Exercise:
Each line of the listing that includes the string "Given" needs to be located and copied.

Data extract:
****************************************

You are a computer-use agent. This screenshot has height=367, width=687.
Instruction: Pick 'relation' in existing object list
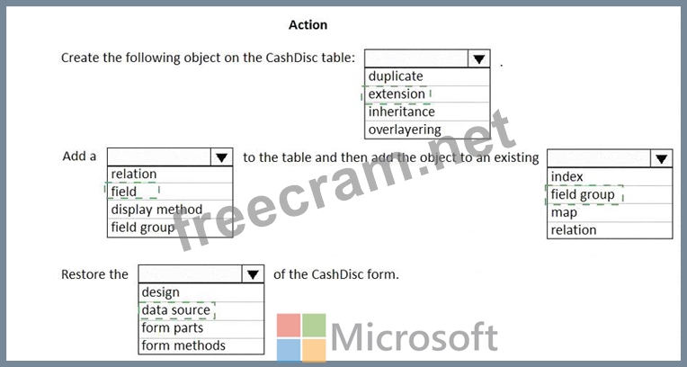coord(610,230)
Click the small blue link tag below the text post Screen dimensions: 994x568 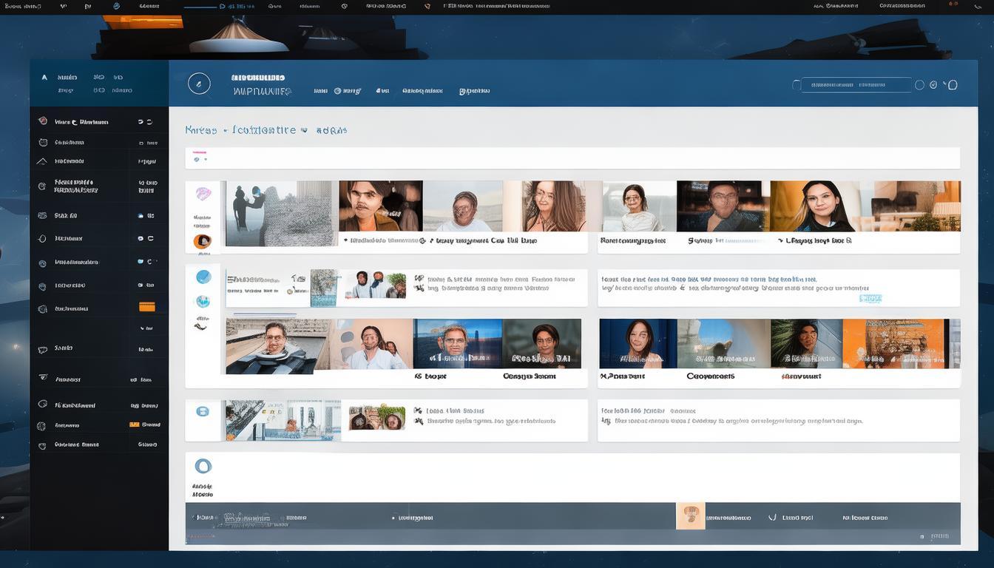click(870, 298)
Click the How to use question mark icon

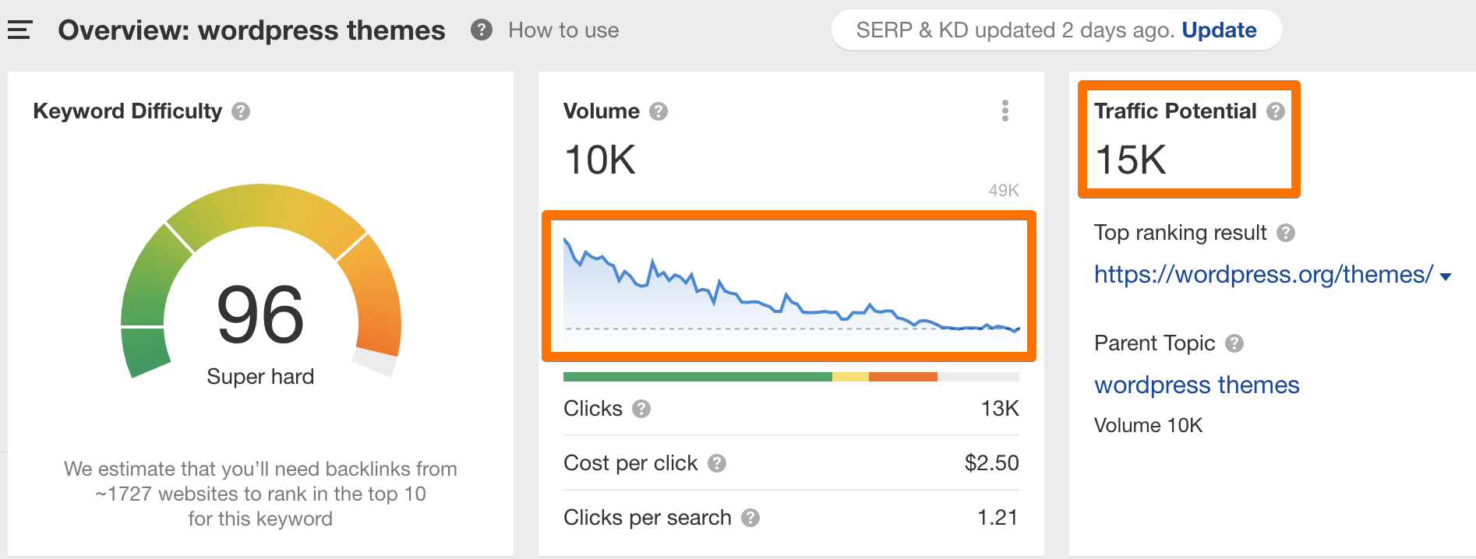[x=481, y=30]
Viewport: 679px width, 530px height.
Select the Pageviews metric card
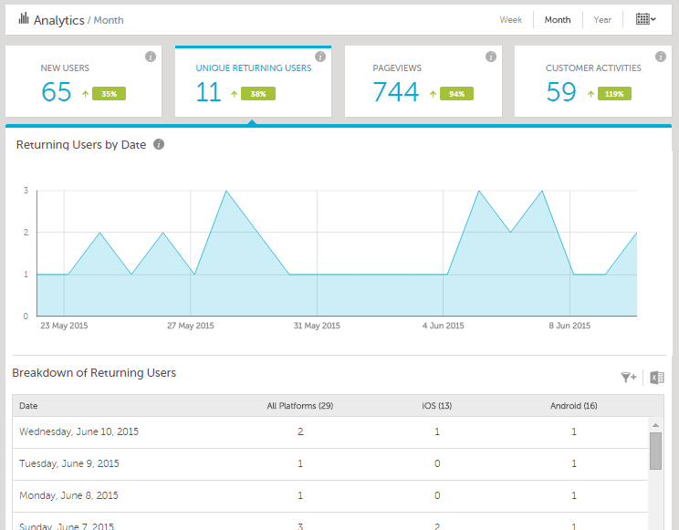coord(423,82)
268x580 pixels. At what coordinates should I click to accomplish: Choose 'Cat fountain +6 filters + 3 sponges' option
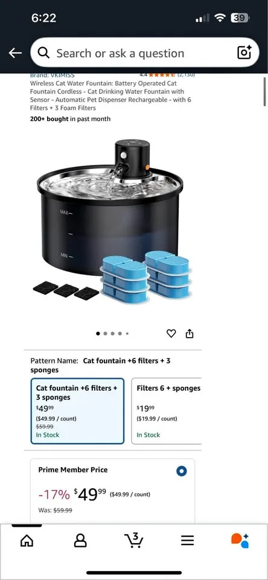click(77, 411)
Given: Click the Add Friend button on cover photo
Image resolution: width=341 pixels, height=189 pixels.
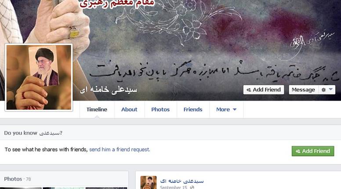Looking at the screenshot, I should [x=264, y=90].
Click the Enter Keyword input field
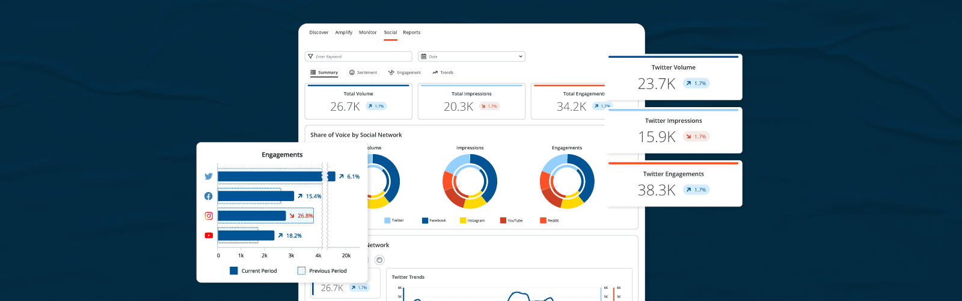This screenshot has width=962, height=301. 361,57
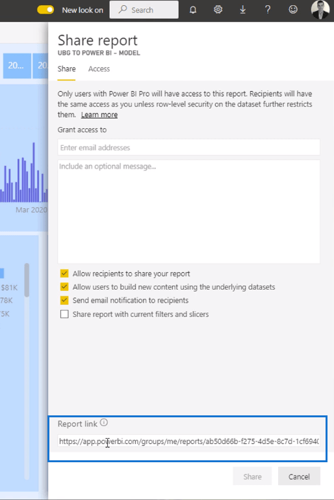Click the info icon beside Report link
This screenshot has width=334, height=500.
tap(104, 423)
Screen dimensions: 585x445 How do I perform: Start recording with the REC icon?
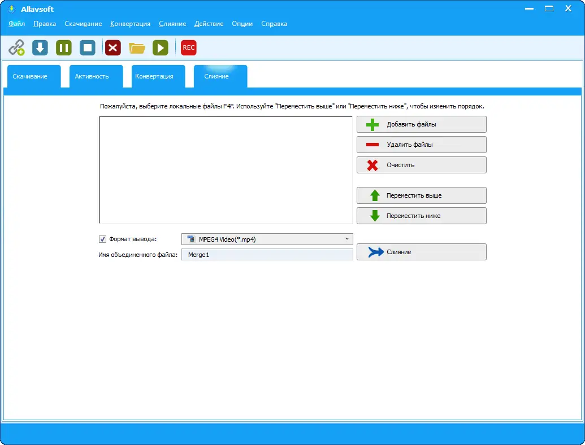[x=188, y=47]
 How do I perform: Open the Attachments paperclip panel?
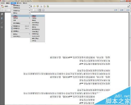2,23
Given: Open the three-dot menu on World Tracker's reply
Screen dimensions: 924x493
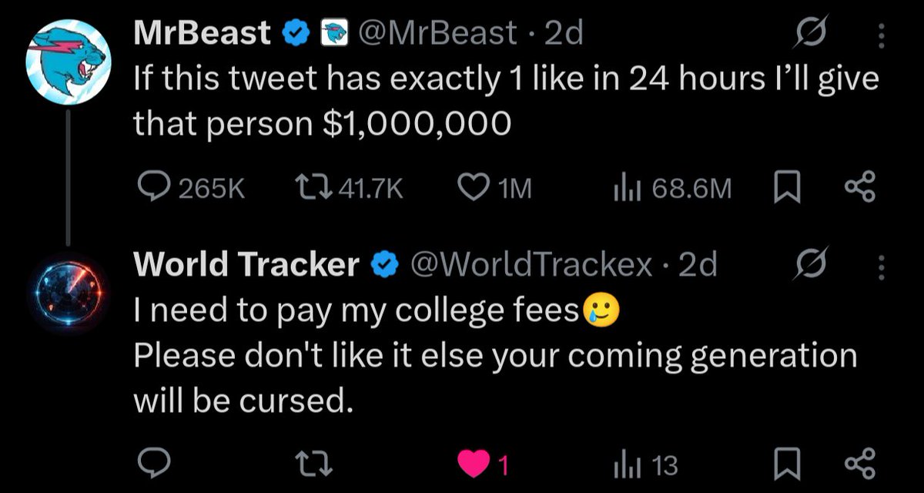Looking at the screenshot, I should coord(882,267).
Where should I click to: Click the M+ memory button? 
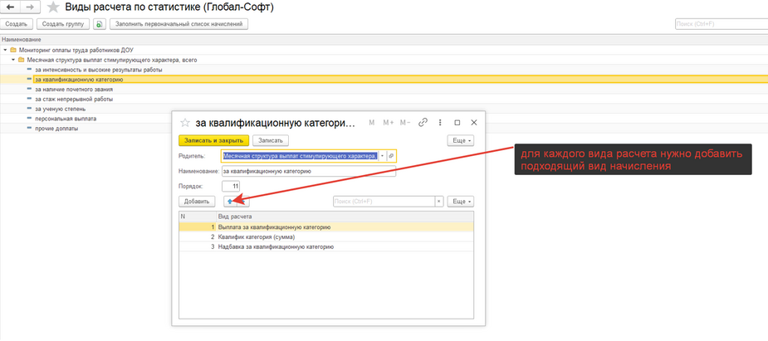coord(388,123)
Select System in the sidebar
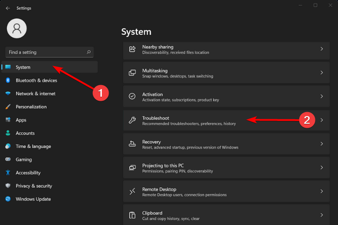This screenshot has height=225, width=338. pyautogui.click(x=24, y=67)
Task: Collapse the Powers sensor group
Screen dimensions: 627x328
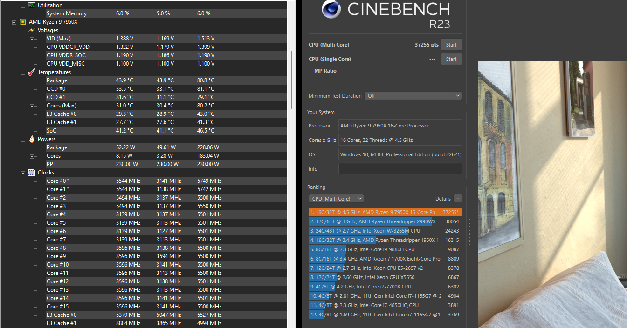Action: 22,139
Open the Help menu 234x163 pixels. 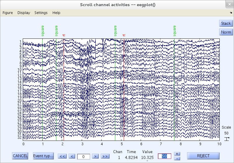click(x=56, y=13)
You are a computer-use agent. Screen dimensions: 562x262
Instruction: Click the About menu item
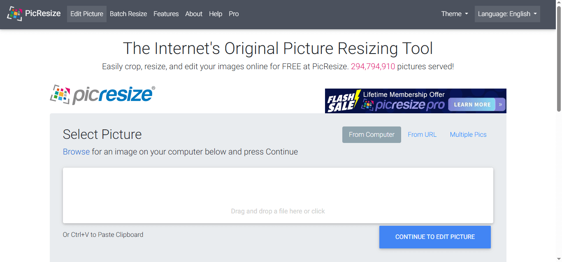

****************************************

Answer section:
Given: Click the Add Friend button on cover photo
Given: Open the three-dot menu on World Tracker's reply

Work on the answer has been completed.